To do
Convert the items from the beginning through the line containing "will click(449, 30)." into a JSON list of strings, with one string per line and blank lines omitted.

Entries on where items appear:
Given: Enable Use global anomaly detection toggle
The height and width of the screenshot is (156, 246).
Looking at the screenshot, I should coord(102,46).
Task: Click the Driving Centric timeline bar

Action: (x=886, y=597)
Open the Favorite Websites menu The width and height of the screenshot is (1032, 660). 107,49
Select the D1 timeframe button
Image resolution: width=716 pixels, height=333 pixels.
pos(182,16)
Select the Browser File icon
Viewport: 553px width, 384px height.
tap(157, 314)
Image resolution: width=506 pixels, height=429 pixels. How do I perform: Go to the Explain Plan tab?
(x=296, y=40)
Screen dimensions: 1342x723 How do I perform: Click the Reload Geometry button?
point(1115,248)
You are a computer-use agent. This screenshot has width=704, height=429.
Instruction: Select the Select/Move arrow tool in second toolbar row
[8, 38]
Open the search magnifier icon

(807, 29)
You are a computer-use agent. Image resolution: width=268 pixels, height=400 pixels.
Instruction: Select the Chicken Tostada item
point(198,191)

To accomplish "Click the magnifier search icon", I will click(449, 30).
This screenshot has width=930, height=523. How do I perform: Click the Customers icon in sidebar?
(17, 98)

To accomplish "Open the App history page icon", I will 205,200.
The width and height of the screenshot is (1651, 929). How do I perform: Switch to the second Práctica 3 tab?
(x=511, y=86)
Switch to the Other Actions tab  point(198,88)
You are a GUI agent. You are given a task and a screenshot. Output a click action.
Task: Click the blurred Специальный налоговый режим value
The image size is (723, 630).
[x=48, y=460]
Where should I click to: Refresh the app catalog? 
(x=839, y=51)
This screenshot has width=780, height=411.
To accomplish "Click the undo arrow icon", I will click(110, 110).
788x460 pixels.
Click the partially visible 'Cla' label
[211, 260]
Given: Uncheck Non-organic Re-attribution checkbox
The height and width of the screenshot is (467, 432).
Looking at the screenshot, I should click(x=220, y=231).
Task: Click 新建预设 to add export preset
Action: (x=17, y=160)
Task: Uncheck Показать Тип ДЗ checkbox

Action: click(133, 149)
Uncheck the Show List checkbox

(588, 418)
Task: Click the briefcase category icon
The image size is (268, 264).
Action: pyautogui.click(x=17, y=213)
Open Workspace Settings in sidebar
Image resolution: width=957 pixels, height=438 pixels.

Solved exercise
[
  "Given: Enable Use global anomaly detection toggle",
  "The height and width of the screenshot is (156, 246).",
  "Looking at the screenshot, I should coord(102,46).",
  "Task: Click the Driving Centric timeline bar",
  "Action: (x=886, y=597)",
  "Open the Favorite Websites menu The width and height of the screenshot is (1032, 660). 107,49",
  "Select the D1 timeframe button",
  "Image resolution: width=716 pixels, height=333 pixels.",
  "pos(182,16)",
  "Select the Browser File icon",
  "Viewport: 553px width, 384px height.",
  "tap(157, 314)",
  "Image resolution: width=506 pixels, height=429 pixels. How do I perform: Go to the Explain Plan tab?",
  "(x=296, y=40)",
  "Screen dimensions: 1342x723 How do I perform: Click the Reload Geometry button?",
  "point(1115,248)",
  "You are a computer-use agent. This screenshot has width=704, height=429.",
  "Instruction: Select the Select/Move arrow tool in second toolbar row",
  "[8, 38]",
  "Open the search magnifier icon",
  "(807, 29)",
  "You are a computer-use agent. Image resolution: width=268 pixels, height=400 pixels.",
  "Instruction: Select the Chicken Tostada item",
  "point(198,191)",
  "To accomplish \"Click the magnifier search icon\", I will click(449, 30)."
]